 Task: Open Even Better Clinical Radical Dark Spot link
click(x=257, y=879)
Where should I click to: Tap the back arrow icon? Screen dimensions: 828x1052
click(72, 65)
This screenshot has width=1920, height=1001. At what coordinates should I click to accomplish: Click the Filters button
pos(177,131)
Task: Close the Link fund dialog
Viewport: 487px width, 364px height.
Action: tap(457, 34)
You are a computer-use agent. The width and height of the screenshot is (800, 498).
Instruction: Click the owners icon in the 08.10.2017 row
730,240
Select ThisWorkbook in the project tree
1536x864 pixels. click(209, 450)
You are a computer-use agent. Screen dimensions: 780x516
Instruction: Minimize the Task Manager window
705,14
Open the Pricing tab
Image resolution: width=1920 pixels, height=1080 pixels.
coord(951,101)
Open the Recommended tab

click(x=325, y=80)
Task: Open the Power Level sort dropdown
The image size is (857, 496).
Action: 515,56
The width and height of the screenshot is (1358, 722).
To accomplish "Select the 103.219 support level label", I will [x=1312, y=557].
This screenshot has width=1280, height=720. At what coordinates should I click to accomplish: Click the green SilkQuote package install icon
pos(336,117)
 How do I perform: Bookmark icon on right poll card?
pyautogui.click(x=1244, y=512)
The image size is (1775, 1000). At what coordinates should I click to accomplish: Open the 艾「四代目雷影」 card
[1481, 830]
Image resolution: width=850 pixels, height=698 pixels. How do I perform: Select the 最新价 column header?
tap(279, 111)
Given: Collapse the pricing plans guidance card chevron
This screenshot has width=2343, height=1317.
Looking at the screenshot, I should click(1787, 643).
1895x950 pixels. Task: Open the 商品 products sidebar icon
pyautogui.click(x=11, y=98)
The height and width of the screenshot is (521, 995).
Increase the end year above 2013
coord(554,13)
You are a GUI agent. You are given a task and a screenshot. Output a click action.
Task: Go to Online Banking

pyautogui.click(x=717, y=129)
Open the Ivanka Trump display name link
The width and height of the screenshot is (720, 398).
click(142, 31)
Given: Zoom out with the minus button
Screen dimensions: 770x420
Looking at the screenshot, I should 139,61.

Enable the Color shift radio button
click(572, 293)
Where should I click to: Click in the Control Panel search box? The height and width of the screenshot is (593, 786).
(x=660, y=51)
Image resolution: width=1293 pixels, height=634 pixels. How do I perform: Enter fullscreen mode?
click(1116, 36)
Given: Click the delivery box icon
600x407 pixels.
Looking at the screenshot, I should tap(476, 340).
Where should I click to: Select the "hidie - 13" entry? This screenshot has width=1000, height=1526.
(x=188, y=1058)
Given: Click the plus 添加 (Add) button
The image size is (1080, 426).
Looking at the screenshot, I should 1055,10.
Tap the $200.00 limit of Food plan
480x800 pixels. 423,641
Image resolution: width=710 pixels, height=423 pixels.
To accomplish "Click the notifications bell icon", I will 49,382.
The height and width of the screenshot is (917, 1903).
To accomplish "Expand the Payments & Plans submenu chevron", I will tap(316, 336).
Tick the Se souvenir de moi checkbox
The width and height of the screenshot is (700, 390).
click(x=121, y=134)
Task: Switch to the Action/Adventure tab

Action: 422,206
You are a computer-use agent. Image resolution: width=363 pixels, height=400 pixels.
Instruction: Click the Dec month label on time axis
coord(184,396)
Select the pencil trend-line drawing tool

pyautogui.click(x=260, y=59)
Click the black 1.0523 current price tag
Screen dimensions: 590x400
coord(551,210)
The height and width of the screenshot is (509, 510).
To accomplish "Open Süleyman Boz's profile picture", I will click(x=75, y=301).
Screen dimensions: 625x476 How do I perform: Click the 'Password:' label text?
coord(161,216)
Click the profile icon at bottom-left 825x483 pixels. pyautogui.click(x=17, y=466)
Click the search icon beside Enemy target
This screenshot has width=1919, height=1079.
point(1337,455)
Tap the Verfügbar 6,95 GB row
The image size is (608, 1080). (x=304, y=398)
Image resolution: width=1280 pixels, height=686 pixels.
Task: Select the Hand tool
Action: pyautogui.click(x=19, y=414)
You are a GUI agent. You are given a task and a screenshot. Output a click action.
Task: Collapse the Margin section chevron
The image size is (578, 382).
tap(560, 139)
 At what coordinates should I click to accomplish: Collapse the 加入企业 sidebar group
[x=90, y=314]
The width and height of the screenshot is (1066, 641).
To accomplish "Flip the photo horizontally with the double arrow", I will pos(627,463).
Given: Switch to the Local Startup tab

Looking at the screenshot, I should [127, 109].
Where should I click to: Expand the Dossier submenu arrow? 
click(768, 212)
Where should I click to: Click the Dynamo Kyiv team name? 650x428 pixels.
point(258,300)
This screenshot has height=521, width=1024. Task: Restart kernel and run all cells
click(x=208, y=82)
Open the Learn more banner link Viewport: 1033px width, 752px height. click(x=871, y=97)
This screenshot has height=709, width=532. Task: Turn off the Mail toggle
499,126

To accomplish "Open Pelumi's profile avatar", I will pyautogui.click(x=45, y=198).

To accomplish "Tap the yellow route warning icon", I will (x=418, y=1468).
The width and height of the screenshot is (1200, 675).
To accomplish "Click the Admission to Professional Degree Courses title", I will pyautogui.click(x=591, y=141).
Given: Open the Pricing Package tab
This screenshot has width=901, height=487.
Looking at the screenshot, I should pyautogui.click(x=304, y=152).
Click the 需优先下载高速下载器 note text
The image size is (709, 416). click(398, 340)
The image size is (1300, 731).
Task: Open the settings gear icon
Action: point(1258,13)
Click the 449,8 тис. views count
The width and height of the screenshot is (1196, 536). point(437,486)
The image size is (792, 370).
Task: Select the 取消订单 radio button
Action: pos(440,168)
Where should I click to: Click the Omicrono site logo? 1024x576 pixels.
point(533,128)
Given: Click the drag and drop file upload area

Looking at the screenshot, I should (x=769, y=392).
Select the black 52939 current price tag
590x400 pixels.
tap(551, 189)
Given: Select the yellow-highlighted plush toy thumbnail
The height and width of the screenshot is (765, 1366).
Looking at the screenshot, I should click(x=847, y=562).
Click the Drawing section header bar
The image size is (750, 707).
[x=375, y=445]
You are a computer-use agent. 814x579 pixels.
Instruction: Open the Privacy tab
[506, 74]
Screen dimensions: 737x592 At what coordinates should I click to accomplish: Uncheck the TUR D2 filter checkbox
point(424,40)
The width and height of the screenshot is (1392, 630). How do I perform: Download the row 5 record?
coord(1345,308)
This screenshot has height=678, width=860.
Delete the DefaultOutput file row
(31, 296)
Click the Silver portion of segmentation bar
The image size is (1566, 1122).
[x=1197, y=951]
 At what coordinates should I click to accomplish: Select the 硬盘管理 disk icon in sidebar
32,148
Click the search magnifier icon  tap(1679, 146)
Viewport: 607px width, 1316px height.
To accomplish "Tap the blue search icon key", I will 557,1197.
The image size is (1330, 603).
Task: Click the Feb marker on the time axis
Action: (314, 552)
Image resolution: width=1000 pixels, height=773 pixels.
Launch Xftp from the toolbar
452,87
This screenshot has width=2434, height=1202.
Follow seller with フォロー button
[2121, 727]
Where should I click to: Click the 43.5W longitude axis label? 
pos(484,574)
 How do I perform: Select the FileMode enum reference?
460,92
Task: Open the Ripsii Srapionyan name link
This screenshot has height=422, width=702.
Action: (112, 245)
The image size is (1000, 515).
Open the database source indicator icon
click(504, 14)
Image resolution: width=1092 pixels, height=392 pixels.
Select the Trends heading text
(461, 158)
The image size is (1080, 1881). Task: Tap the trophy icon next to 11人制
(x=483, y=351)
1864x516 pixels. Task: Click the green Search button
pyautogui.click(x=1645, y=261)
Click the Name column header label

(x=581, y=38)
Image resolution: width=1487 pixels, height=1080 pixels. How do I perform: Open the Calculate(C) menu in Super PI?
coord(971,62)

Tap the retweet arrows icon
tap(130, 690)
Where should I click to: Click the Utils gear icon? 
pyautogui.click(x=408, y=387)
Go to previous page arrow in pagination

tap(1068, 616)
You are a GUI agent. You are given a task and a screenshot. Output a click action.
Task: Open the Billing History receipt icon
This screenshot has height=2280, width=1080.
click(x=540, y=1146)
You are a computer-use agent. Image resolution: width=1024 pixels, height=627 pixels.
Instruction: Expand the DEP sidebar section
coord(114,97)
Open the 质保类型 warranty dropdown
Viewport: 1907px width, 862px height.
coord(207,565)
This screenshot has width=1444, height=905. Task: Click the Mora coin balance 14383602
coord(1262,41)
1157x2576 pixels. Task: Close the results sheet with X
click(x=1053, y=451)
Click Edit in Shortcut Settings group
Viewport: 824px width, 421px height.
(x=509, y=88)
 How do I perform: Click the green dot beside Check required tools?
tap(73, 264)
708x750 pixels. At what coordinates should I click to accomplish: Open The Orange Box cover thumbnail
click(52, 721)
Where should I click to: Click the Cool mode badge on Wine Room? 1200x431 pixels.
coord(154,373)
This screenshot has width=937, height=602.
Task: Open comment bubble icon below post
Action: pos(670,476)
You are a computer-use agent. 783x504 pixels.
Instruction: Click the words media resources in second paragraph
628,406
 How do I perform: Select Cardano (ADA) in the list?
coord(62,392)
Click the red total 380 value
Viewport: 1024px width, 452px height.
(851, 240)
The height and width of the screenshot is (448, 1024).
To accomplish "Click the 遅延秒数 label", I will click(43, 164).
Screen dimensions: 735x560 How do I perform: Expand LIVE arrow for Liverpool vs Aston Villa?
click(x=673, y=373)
════════
## WHAT TO PRODUCE
Keeping every character as it is, restate the lines above that run from the line with "Select the Trends heading text" through the line with "The height and width of the screenshot is (448, 1024).", both included, and nothing else.

## RESULT FOR THIS EXERCISE
Select the Trends heading text
(461, 158)
The image size is (1080, 1881). Task: Tap the trophy icon next to 11人制
(x=483, y=351)
1864x516 pixels. Task: Click the green Search button
pyautogui.click(x=1645, y=261)
Click the Name column header label

(x=581, y=38)
Image resolution: width=1487 pixels, height=1080 pixels. How do I perform: Open the Calculate(C) menu in Super PI?
coord(971,62)

Tap the retweet arrows icon
tap(130, 690)
Where should I click to: Click the Utils gear icon? 
pyautogui.click(x=408, y=387)
Go to previous page arrow in pagination

tap(1068, 616)
You are a GUI agent. You are given a task and a screenshot. Output a click action.
Task: Open the Billing History receipt icon
This screenshot has height=2280, width=1080.
click(x=540, y=1146)
You are a computer-use agent. Image resolution: width=1024 pixels, height=627 pixels.
Instruction: Expand the DEP sidebar section
coord(114,97)
Open the 质保类型 warranty dropdown
Viewport: 1907px width, 862px height.
coord(207,565)
This screenshot has width=1444, height=905. Task: Click the Mora coin balance 14383602
coord(1262,41)
1157x2576 pixels. Task: Close the results sheet with X
click(x=1053, y=451)
Click Edit in Shortcut Settings group
Viewport: 824px width, 421px height.
(x=509, y=88)
 How do I perform: Click the green dot beside Check required tools?
tap(73, 264)
708x750 pixels. At what coordinates should I click to accomplish: Open The Orange Box cover thumbnail
click(52, 721)
Where should I click to: Click the Cool mode badge on Wine Room? 1200x431 pixels.
coord(154,373)
This screenshot has width=937, height=602.
Task: Open comment bubble icon below post
Action: pos(670,476)
You are a computer-use agent. 783x504 pixels.
Instruction: Click the words media resources in second paragraph
628,406
 How do I perform: Select Cardano (ADA) in the list?
coord(62,392)
Click the red total 380 value
Viewport: 1024px width, 452px height.
(851, 240)
The height and width of the screenshot is (448, 1024).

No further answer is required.